§ **WORK TO COMPLETE**: Return the lines of the data below in which the string "will" occurs.

====== EXTRACTED INFORMATION

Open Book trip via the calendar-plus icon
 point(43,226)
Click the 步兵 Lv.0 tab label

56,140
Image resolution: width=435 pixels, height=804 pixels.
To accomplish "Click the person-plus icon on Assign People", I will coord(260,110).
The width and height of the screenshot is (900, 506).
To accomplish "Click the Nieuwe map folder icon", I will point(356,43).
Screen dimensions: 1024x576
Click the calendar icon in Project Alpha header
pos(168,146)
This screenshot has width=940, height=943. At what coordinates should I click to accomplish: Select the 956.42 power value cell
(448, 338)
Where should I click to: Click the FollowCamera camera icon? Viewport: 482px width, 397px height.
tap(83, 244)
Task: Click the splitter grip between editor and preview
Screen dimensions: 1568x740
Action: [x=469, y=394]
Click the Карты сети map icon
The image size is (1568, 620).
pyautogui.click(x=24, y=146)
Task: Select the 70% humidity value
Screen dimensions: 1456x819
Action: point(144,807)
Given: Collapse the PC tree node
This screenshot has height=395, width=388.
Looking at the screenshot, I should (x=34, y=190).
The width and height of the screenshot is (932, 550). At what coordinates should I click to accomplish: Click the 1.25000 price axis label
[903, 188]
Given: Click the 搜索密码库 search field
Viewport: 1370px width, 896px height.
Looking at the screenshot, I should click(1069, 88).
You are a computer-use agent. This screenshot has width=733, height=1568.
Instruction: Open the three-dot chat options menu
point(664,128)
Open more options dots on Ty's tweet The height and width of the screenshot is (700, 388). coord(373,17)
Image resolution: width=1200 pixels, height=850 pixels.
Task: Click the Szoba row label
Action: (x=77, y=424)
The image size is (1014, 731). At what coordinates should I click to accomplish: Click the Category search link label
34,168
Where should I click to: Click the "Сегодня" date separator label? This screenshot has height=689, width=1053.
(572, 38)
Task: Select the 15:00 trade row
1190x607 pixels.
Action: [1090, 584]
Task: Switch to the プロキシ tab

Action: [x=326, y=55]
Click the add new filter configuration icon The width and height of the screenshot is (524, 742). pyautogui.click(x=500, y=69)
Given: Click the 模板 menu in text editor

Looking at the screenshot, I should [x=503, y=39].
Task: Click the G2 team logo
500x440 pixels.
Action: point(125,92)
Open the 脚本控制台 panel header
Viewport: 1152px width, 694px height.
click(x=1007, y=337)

============

§ **SOLUTION FOR THIS PROBLEM**:
To accomplish "Click the person-plus icon on Assign People", I will coord(260,110).
To accomplish "Click the Nieuwe map folder icon", I will point(356,43).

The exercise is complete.